Of course, keeping superior officials honest were equally smart, fearless journalists, the kind who’d eagerly skewer nonsense today, on vaccines, oil pipeline boondoggles, and especially climate change as a worldwide hoax concocted by hordes of global scientists. One can only imagine, in an alternative universe, how Molly Ivins or Art Buchwald, let alone Gore Vidal, H.L. Mencken or Mark Twain, would have feasted on today’s imbecilities.
During the Enlightenment, our idealistic Founders glowed with democratic ardor at the notion of any bright, respectable (although white, monied) property owner qualified for public office. Such relative openness allowed America to offset Old World, aristocratic entrenchment: one inherited class, often with royal vetting, produced leaders; otherwise the nouveau rich bought appointments, with heavy-duty ethnic and religious tests. What a radical idea: a free citizen takes the reigns of power, fulfilling the freedom of the individual chance for greatness.
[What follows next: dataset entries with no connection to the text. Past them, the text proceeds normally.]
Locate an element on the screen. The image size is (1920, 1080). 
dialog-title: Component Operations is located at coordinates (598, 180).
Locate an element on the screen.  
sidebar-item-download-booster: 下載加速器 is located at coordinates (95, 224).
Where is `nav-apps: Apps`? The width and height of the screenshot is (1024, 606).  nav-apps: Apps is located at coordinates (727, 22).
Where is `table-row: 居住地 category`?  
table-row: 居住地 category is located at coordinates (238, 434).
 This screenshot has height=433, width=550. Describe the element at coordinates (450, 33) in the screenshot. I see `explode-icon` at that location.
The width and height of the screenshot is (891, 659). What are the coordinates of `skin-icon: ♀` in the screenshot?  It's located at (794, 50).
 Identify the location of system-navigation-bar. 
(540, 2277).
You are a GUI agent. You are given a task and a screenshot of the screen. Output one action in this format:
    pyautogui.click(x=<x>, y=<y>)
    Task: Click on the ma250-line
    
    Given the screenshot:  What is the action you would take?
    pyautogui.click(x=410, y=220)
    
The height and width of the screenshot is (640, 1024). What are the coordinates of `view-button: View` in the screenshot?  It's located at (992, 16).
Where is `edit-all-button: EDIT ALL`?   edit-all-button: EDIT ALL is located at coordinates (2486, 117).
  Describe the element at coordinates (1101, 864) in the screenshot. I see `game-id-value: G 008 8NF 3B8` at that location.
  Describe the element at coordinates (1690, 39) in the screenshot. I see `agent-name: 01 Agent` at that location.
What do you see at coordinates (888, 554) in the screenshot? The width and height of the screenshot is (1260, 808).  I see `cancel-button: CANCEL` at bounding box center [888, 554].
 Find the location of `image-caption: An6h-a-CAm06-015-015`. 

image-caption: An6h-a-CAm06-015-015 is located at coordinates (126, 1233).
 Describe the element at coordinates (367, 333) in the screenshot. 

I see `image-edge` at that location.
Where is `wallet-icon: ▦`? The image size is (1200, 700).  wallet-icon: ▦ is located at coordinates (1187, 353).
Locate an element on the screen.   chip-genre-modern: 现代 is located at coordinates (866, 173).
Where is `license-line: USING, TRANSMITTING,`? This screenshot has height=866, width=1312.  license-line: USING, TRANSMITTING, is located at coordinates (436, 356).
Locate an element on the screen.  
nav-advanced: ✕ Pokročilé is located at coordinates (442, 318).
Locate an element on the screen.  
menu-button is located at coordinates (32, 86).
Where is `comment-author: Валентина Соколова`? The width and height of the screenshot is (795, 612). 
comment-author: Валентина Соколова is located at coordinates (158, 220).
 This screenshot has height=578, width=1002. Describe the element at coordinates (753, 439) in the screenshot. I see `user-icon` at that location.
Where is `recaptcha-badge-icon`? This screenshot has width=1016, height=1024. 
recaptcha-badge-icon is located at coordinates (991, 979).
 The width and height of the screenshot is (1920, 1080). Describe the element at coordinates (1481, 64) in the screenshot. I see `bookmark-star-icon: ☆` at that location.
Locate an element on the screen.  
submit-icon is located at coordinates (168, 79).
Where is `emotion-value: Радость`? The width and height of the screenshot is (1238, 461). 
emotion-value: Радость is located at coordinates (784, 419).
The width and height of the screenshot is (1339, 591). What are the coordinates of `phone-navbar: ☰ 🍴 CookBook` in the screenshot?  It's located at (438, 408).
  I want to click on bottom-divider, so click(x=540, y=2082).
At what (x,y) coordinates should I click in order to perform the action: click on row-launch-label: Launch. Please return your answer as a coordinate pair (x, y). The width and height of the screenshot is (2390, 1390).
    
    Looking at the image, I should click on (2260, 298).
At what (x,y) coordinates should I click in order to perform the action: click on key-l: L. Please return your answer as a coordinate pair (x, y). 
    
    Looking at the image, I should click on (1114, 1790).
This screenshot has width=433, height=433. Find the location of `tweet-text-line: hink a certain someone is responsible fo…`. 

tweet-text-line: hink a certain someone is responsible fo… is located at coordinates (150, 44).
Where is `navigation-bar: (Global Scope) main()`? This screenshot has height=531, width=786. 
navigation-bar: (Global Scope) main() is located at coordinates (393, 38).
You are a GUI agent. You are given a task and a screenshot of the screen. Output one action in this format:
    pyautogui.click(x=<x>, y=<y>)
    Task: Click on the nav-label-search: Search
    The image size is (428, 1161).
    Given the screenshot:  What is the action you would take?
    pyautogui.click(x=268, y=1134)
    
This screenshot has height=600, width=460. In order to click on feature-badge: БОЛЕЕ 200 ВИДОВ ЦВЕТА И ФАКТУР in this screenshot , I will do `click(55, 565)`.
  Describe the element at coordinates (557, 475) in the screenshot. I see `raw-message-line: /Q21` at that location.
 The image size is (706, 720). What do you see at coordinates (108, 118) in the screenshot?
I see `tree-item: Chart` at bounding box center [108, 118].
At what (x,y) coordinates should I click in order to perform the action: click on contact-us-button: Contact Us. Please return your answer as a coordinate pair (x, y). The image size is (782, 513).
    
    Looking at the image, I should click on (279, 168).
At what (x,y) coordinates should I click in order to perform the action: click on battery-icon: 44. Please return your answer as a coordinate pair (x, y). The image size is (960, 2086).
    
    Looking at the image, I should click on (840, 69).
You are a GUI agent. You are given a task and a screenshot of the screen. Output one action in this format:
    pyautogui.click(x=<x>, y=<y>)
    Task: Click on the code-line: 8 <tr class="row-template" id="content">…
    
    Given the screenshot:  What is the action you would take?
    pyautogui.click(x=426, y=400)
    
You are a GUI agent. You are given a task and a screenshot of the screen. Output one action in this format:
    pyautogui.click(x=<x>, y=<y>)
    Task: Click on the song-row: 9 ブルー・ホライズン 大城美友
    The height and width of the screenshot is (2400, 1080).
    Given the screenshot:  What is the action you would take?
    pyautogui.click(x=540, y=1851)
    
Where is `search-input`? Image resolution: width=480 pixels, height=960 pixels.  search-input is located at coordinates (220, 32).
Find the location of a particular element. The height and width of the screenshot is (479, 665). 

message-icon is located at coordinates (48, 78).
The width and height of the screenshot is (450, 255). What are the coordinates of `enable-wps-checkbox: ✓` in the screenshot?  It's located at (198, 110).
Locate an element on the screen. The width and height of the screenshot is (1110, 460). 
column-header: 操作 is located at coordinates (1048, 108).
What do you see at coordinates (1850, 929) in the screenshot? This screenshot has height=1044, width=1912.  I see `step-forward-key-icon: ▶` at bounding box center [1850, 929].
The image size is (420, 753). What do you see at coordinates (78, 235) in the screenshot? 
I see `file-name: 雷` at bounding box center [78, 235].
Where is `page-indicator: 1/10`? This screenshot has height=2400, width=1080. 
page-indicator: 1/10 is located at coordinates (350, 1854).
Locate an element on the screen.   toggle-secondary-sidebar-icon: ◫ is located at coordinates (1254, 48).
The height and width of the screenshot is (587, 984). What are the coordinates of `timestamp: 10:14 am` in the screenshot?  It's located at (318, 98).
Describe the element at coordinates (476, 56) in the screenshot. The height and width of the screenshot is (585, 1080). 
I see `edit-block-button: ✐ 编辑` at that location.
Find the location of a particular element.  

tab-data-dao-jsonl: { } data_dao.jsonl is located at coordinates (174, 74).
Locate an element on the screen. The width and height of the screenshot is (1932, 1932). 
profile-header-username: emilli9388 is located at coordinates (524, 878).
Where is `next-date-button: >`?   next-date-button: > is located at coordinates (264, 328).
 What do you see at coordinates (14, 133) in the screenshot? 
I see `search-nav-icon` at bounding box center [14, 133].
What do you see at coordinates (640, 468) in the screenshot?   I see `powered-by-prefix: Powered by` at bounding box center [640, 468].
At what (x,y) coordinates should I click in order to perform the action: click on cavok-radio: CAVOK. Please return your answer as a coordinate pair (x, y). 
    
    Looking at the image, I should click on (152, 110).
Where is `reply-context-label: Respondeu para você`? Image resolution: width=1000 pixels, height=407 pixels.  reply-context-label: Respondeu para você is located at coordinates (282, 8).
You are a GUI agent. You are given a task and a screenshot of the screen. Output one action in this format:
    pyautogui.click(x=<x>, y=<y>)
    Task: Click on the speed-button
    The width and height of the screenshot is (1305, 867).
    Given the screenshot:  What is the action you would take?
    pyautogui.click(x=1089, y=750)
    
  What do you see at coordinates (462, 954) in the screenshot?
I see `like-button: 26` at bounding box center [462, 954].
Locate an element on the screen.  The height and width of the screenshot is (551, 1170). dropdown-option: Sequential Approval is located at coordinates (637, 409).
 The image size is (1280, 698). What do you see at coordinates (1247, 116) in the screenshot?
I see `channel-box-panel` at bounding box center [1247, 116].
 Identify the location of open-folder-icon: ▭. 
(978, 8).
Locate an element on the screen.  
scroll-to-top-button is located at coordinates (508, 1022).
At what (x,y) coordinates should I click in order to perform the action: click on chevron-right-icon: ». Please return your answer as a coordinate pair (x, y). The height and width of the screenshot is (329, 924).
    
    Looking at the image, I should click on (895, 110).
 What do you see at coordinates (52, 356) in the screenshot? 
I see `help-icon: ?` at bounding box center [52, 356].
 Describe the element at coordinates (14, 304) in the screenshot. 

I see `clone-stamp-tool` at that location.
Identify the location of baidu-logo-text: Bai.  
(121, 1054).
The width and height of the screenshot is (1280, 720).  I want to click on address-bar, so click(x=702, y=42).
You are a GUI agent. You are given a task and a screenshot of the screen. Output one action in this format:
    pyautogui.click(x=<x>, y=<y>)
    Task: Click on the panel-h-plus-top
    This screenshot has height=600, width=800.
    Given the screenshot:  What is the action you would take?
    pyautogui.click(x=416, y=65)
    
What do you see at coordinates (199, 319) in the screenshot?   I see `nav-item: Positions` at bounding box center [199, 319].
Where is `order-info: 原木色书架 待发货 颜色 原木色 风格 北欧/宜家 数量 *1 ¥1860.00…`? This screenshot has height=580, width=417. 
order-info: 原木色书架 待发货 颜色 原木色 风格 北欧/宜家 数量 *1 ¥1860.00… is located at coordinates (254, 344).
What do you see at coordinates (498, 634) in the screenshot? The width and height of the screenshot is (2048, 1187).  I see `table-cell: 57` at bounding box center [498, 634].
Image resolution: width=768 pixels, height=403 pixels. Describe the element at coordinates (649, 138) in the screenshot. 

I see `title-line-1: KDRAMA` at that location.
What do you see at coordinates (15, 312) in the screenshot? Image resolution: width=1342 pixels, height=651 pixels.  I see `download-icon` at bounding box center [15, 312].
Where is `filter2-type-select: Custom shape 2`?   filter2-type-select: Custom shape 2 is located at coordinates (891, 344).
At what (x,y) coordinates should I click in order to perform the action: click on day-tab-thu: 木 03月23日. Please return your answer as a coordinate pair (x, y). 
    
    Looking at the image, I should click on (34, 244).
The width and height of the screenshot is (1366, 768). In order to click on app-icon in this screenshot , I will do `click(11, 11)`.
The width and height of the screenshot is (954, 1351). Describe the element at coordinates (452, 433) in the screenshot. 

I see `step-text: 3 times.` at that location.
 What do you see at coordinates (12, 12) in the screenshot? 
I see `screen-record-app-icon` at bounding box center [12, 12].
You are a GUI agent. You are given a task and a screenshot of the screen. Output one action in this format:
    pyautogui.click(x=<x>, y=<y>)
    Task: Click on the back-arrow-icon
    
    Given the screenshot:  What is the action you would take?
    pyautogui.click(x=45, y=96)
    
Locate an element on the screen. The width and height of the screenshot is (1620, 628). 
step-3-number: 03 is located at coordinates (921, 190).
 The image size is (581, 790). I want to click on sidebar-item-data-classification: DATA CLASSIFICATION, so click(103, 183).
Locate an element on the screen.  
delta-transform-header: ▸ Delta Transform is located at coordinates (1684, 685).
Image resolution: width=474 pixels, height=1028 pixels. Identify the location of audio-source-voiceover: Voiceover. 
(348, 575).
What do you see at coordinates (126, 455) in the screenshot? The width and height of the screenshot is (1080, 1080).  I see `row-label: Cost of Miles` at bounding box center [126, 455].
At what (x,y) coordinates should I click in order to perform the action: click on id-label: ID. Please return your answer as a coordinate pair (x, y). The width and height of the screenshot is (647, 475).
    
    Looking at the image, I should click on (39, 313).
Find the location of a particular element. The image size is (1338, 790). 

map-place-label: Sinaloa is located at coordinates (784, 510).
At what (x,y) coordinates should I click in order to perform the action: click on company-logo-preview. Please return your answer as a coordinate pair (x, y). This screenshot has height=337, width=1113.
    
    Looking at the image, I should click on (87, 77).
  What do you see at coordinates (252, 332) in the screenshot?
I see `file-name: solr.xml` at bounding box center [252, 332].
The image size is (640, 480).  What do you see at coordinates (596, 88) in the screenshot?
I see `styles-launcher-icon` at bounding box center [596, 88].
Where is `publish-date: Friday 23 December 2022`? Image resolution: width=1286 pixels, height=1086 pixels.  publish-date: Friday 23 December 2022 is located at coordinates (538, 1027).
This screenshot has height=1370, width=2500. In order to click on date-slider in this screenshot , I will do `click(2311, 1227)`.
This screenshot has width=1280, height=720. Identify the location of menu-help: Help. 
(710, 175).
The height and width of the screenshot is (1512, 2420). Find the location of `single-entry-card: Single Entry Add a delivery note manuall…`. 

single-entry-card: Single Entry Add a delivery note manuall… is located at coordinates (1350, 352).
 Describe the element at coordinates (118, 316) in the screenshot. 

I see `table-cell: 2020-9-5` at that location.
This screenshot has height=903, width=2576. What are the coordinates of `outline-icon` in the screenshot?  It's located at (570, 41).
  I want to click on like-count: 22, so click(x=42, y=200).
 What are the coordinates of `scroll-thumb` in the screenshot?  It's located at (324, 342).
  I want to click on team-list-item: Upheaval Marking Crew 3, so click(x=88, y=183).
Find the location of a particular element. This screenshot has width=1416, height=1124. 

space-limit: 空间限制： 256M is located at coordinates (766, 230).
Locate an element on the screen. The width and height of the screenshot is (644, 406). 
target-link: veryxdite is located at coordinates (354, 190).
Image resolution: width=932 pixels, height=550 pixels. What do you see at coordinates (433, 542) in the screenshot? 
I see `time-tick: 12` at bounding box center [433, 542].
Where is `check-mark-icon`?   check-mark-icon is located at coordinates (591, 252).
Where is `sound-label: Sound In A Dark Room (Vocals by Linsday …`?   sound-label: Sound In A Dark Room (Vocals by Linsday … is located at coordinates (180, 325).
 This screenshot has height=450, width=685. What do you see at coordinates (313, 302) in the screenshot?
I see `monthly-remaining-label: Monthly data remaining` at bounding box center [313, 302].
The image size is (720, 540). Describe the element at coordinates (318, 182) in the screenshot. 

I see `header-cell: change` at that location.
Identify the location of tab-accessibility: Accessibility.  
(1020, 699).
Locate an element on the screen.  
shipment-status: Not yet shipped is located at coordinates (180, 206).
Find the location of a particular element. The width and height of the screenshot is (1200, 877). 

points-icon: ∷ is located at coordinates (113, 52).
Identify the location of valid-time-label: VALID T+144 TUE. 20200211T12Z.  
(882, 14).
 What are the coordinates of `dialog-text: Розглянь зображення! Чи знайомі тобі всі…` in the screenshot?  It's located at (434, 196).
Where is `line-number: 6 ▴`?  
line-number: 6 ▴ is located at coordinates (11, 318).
Learning From the Dubya Fiasco
Thus, I propose a movement that insists all candidates to state or national office satisfy reasonable licensing minimums, affirming basic knowledge of government, finance, science, and good ethics. Federal and state agencies oversee campaign rules, funding, and spending; government specialists hunt up and indict fraud and malfeasance. Why not oblige candidates to substantiate education, electoral experience, and skills in handling the wide range of governance, like “emotional intelligence” working with opponents? As with surgeons or licensed engineers, why not have competence tests so that we disqualify that who will certainly fall on their faces and degrade the country for years to come?
How many adults, even rabid conservatives, regret Palin was never VP? Do we have to endure gross incompetence in power to appreciate monumental downsides, not just for today but our children’s generation? Must we repeatedly elect more Dubyas because we don’t learn from experience? If Dubya’s reign of error and terror spawned no other positives than promoting explicit, testable standards, that would in part offset our worst modern presidency (so far). Such standards would not even demand what reversing Citizens United requires: amending the Constitution or getting a new Supreme Court. Focus on credentials need not be done by the government but an independent commission that sets licensing standards for voters to take seriously.
The public didn’t insist on licensing doctors until too many quacks killed too many people. Or set up explicit standards for public safety until awful fires swept the cities, buildings imploded, or controllable diseases ravished thousands. More than enough bad recent news proves the status quo, that is, zero credentials for politicians, lets boobs, yahoos or demagogues threaten whatever is left of democracy. Minimum credentials would guarantee folks like Trump don’t get to finish their 15 minutes of fame.